▸ Instructions to follow: Every record shown here must be duplicated without change.

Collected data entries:
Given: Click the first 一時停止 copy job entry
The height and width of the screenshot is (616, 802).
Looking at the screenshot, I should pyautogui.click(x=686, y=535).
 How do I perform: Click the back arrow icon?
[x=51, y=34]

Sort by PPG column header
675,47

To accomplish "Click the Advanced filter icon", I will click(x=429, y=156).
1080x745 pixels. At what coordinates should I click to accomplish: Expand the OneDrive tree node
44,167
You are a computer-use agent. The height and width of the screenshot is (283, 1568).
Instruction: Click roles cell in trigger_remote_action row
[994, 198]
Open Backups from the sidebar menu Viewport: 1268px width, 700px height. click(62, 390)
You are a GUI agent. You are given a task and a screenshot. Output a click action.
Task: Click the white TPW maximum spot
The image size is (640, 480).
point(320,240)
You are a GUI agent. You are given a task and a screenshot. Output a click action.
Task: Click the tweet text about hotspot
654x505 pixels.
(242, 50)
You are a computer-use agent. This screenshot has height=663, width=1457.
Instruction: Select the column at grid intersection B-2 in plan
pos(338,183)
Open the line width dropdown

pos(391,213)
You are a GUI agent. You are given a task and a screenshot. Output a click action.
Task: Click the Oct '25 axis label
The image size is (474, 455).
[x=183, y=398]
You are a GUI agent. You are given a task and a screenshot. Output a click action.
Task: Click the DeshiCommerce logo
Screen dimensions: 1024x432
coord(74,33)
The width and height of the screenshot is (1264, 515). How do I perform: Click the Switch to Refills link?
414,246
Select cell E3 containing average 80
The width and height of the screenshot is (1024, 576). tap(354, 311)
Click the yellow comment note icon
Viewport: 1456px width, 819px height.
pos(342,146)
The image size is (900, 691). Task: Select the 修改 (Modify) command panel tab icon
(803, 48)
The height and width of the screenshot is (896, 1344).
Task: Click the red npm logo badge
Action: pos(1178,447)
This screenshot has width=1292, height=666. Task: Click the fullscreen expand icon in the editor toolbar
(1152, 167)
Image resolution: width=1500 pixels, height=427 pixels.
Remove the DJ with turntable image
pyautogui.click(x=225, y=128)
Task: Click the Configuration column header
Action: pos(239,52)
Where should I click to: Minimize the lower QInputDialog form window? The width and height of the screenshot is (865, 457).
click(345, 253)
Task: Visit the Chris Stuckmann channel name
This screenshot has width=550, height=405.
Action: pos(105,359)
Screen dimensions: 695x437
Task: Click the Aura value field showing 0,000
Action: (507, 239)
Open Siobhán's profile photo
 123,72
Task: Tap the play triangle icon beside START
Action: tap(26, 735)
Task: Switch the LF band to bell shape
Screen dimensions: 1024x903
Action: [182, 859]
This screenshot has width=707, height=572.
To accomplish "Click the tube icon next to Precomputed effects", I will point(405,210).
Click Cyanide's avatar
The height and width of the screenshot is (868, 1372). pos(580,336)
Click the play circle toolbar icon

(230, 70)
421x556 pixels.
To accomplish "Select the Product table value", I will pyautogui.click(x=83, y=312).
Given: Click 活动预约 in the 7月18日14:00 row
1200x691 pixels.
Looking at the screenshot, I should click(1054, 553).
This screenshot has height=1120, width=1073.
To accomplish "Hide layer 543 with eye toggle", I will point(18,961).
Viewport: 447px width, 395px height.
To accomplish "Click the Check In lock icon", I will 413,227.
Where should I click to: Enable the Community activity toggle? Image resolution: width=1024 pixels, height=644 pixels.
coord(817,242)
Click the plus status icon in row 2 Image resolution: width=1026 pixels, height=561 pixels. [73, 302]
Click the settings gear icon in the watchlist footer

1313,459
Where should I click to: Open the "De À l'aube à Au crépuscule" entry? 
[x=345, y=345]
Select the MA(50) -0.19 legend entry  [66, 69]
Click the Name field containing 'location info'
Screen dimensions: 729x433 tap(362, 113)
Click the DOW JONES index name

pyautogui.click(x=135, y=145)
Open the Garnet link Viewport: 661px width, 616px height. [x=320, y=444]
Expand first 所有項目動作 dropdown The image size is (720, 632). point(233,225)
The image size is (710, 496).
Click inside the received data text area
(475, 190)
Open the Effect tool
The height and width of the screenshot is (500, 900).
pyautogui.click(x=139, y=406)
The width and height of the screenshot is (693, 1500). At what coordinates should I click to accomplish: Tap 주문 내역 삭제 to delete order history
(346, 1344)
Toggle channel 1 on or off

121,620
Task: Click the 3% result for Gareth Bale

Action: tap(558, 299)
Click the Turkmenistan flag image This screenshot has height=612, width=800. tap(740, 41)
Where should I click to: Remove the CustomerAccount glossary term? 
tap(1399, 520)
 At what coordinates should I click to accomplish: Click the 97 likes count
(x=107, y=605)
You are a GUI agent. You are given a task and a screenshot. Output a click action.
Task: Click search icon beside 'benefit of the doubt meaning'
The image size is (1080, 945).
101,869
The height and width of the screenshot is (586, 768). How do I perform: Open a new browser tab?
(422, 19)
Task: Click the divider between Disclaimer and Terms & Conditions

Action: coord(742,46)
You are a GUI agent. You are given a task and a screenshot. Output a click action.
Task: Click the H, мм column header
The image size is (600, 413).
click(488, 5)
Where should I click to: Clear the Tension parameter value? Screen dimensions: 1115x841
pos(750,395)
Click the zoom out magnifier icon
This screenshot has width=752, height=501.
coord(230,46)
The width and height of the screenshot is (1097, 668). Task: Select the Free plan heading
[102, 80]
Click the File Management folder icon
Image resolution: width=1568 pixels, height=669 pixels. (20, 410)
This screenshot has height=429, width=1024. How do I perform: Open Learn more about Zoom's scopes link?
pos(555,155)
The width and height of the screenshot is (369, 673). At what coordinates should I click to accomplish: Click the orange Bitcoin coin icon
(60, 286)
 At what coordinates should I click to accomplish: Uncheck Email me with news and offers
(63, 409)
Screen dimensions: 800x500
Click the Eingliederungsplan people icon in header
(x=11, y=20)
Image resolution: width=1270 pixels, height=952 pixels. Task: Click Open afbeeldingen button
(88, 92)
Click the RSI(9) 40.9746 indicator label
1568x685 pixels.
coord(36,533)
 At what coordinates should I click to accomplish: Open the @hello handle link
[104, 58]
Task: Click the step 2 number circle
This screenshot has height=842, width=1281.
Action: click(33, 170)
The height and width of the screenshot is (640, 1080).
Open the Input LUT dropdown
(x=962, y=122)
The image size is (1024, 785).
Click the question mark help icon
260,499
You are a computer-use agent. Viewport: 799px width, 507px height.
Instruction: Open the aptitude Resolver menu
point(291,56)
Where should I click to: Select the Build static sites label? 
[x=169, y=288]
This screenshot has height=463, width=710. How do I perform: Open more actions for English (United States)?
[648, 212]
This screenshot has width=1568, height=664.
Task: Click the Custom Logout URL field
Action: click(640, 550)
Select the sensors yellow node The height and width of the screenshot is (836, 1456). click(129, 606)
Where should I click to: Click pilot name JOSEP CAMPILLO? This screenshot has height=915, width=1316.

▸ Answer for this exercise:
Given: Click the first 一時停止 copy job entry
The height and width of the screenshot is (616, 802).
Looking at the screenshot, I should pyautogui.click(x=686, y=535).
 How do I perform: Click the back arrow icon?
[x=51, y=34]

Sort by PPG column header
675,47

To accomplish "Click the Advanced filter icon", I will click(x=429, y=156).
1080x745 pixels. At what coordinates should I click to accomplish: Expand the OneDrive tree node
44,167
You are a computer-use agent. The height and width of the screenshot is (283, 1568).
Instruction: Click roles cell in trigger_remote_action row
[994, 198]
Open Backups from the sidebar menu Viewport: 1268px width, 700px height. click(62, 390)
You are a GUI agent. You are given a task and a screenshot. Output a click action.
Task: Click the white TPW maximum spot
The image size is (640, 480).
point(320,240)
You are a GUI agent. You are given a task and a screenshot. Output a click action.
Task: Click the tweet text about hotspot
654x505 pixels.
(242, 50)
You are a computer-use agent. This screenshot has height=663, width=1457.
Instruction: Select the column at grid intersection B-2 in plan
pos(338,183)
Open the line width dropdown

pos(391,213)
You are a GUI agent. You are given a task and a screenshot. Output a click action.
Task: Click the Oct '25 axis label
The image size is (474, 455).
[x=183, y=398]
You are a GUI agent. You are given a task and a screenshot. Output a click action.
Task: Click the DeshiCommerce logo
Screen dimensions: 1024x432
coord(74,33)
The width and height of the screenshot is (1264, 515). How do I perform: Click the Switch to Refills link?
414,246
Select cell E3 containing average 80
The width and height of the screenshot is (1024, 576). tap(354, 311)
Click the yellow comment note icon
Viewport: 1456px width, 819px height.
pos(342,146)
The image size is (900, 691). Task: Select the 修改 (Modify) command panel tab icon
(803, 48)
The height and width of the screenshot is (896, 1344).
Task: Click the red npm logo badge
Action: pos(1178,447)
This screenshot has width=1292, height=666. Task: Click the fullscreen expand icon in the editor toolbar
(1152, 167)
Image resolution: width=1500 pixels, height=427 pixels.
Remove the DJ with turntable image
pyautogui.click(x=225, y=128)
Task: Click the Configuration column header
Action: pos(239,52)
Where should I click to: Minimize the lower QInputDialog form window? The width and height of the screenshot is (865, 457).
click(345, 253)
Task: Visit the Chris Stuckmann channel name
This screenshot has width=550, height=405.
Action: pos(105,359)
Screen dimensions: 695x437
Task: Click the Aura value field showing 0,000
Action: (507, 239)
Open Siobhán's profile photo
 123,72
Task: Tap the play triangle icon beside START
Action: tap(26, 735)
Task: Switch the LF band to bell shape
Screen dimensions: 1024x903
Action: [182, 859]
This screenshot has width=707, height=572.
To accomplish "Click the tube icon next to Precomputed effects", I will point(405,210).
Click Cyanide's avatar
The height and width of the screenshot is (868, 1372). pos(580,336)
Click the play circle toolbar icon

(230, 70)
421x556 pixels.
To accomplish "Select the Product table value", I will pyautogui.click(x=83, y=312).
Given: Click 活动预约 in the 7月18日14:00 row
1200x691 pixels.
Looking at the screenshot, I should click(1054, 553).
This screenshot has height=1120, width=1073.
To accomplish "Hide layer 543 with eye toggle", I will point(18,961).
Viewport: 447px width, 395px height.
To accomplish "Click the Check In lock icon", I will 413,227.
Where should I click to: Enable the Community activity toggle? Image resolution: width=1024 pixels, height=644 pixels.
coord(817,242)
Click the plus status icon in row 2 Image resolution: width=1026 pixels, height=561 pixels. [73, 302]
Click the settings gear icon in the watchlist footer

1313,459
Where should I click to: Open the "De À l'aube à Au crépuscule" entry? 
[x=345, y=345]
Select the MA(50) -0.19 legend entry  [66, 69]
Click the Name field containing 'location info'
Screen dimensions: 729x433 tap(362, 113)
Click the DOW JONES index name

pyautogui.click(x=135, y=145)
Open the Garnet link Viewport: 661px width, 616px height. [x=320, y=444]
Expand first 所有項目動作 dropdown The image size is (720, 632). point(233,225)
The image size is (710, 496).
Click inside the received data text area
(475, 190)
Open the Effect tool
The height and width of the screenshot is (500, 900).
pyautogui.click(x=139, y=406)
The width and height of the screenshot is (693, 1500). At what coordinates should I click to accomplish: Tap 주문 내역 삭제 to delete order history
(346, 1344)
Toggle channel 1 on or off

121,620
Task: Click the 3% result for Gareth Bale

Action: tap(558, 299)
Click the Turkmenistan flag image This screenshot has height=612, width=800. tap(740, 41)
Where should I click to: Remove the CustomerAccount glossary term? 
tap(1399, 520)
 At what coordinates should I click to accomplish: Click the 97 likes count
(x=107, y=605)
You are a GUI agent. You are given a task and a screenshot. Output a click action.
Task: Click search icon beside 'benefit of the doubt meaning'
The image size is (1080, 945).
101,869
The height and width of the screenshot is (586, 768). How do I perform: Open a new browser tab?
(422, 19)
Task: Click the divider between Disclaimer and Terms & Conditions

Action: coord(742,46)
You are a GUI agent. You are given a task and a screenshot. Output a click action.
Task: Click the H, мм column header
The image size is (600, 413).
click(488, 5)
Where should I click to: Clear the Tension parameter value? Screen dimensions: 1115x841
pos(750,395)
Click the zoom out magnifier icon
This screenshot has width=752, height=501.
coord(230,46)
The width and height of the screenshot is (1097, 668). Task: Select the Free plan heading
[102, 80]
Click the File Management folder icon
Image resolution: width=1568 pixels, height=669 pixels. (20, 410)
This screenshot has height=429, width=1024. How do I perform: Open Learn more about Zoom's scopes link?
pos(555,155)
The width and height of the screenshot is (369, 673). At what coordinates should I click to accomplish: Click the orange Bitcoin coin icon
(60, 286)
 At what coordinates should I click to accomplish: Uncheck Email me with news and offers
(63, 409)
Screen dimensions: 800x500
Click the Eingliederungsplan people icon in header
(x=11, y=20)
Image resolution: width=1270 pixels, height=952 pixels. Task: Click Open afbeeldingen button
(88, 92)
Click the RSI(9) 40.9746 indicator label
1568x685 pixels.
coord(36,533)
 At what coordinates should I click to accomplish: Open the @hello handle link
[104, 58]
Task: Click the step 2 number circle
This screenshot has height=842, width=1281.
Action: click(33, 170)
The height and width of the screenshot is (640, 1080).
Open the Input LUT dropdown
(x=962, y=122)
The image size is (1024, 785).
Click the question mark help icon
260,499
You are a computer-use agent. Viewport: 799px width, 507px height.
Instruction: Open the aptitude Resolver menu
point(291,56)
Where should I click to: Select the Build static sites label? 
[x=169, y=288]
This screenshot has height=463, width=710. How do I perform: Open more actions for English (United States)?
[648, 212]
This screenshot has width=1568, height=664.
Task: Click the Custom Logout URL field
Action: click(640, 550)
Select the sensors yellow node The height and width of the screenshot is (836, 1456). click(129, 606)
Where should I click to: Click pilot name JOSEP CAMPILLO? This screenshot has height=915, width=1316.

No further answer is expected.